Nives lo guardò andare via divertita. Da quando era tornata a casa sua, il signor Gennaro era diventato il suo miglior alleato e amico, sebbene la differenza di età. Lo reputava quasi come uno zio che dispensava preziosi consigli in momenti di necessità e la faceva ridere a crepapelle nei giorni no. Il suo sguardo poi si posò nuovamente su Stefano, che non aveva smesso un attimo di guardarla da quando lo aveva richiamato.

«Ste!» Esclamò commossa. Non si aspettava di vederlo lì, nessuno l'aveva avvertita del suo arrivo ed erano passati ormai quattro mesi dall'ultima volta che si erano visti.

«Ti amo, Nives!» Le disse guardandola profondamente negli occhi, prima di alzare la sentenza che aveva tra le mani e avvicinarsi a lei.

Nives esplose non riuscendo più a trattenere le lacrime. Stefano non solo l'aveva aspettata per quattro mesi, ma aveva anche lottato per lei, per loro, per renderli liberi e trovò estremamente romantico il fatto che si fosse dichiarato prima di ogni cosa. Gli aveva chiesto di attendere, di non confessarle il suo amore fino a quando tutto non si sarebbe risolto e lui l'aveva fatto.

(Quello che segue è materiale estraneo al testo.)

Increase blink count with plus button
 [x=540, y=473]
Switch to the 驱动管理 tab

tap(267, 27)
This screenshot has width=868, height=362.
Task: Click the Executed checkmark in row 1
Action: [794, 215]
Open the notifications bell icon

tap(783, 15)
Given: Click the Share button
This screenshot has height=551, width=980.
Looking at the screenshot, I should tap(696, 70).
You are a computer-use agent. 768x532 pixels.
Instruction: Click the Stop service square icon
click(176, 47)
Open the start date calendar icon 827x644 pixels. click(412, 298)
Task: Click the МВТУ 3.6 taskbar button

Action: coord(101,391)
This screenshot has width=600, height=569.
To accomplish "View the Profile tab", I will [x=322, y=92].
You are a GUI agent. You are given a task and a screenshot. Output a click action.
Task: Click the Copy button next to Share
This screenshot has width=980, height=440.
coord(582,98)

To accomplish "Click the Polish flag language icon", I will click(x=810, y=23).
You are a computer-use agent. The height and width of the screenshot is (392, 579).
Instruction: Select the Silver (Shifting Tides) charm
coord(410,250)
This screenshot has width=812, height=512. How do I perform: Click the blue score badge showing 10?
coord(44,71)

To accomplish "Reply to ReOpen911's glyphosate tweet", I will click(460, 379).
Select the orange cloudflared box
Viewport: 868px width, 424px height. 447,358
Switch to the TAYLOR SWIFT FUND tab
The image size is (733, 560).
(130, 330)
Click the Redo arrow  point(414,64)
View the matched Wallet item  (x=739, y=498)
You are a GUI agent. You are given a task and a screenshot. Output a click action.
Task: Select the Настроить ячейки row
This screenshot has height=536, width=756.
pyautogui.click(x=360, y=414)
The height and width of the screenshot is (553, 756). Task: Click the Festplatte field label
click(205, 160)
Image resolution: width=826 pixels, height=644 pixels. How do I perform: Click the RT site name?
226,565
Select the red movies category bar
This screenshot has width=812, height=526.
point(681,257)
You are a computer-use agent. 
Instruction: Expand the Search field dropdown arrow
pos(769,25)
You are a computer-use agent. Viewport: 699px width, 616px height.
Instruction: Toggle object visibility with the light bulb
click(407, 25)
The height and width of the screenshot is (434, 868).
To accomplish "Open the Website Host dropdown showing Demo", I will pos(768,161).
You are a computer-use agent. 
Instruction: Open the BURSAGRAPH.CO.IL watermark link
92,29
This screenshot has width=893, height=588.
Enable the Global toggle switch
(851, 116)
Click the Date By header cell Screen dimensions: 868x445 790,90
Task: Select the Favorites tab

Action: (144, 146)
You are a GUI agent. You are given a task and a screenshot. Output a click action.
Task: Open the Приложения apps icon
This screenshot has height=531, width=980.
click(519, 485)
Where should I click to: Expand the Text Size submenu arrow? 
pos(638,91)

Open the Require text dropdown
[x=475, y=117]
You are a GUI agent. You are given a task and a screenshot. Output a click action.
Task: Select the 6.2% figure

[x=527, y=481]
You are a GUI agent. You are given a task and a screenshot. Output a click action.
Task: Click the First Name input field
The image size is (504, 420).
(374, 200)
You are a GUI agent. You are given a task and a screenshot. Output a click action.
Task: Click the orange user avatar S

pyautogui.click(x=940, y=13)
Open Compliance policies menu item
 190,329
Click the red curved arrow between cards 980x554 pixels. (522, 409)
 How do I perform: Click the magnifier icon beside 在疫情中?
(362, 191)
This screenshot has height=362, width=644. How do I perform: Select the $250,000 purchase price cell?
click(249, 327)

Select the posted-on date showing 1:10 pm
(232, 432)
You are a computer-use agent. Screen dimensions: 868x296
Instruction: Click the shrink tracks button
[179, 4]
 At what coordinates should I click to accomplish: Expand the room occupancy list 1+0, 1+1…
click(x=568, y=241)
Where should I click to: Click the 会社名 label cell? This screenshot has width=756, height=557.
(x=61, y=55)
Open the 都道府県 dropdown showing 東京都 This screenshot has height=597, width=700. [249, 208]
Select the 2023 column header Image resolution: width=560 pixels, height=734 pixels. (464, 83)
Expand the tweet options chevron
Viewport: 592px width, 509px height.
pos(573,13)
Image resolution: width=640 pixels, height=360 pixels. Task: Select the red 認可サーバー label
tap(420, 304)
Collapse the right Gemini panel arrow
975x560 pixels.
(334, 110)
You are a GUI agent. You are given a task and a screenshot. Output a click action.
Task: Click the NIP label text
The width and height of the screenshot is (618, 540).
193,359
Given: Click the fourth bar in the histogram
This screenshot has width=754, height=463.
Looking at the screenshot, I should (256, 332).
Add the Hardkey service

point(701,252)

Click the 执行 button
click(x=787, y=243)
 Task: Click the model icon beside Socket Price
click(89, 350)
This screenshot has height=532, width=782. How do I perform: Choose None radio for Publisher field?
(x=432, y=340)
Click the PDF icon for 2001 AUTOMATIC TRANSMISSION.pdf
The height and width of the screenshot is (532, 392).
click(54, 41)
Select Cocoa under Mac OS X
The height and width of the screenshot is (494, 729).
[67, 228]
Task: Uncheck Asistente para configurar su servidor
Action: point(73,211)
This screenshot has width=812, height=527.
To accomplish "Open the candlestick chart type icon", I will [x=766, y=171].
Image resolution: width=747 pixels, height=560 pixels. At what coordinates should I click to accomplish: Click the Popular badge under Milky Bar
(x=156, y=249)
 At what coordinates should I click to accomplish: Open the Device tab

«Ti amo tanto anche io, Ste.» Singhiozzò, lasciandosi stringere tra le sue braccia. Tirò un sospiro di sollievo al contatto con lui. Gli era mancato come l'aria e con quel gesto sembrava che il tempo si fosse fermato, come se non si fossero mai lasciati. Ma erano trascorsi quattro mesi ed erano cambiate tante cose. «Vieni di sopra, Ste. Ti devo parlare.» Gli disse di punto in bianco, staccandosi dalla sua presa per guardo negli occhi con un'espressione seria.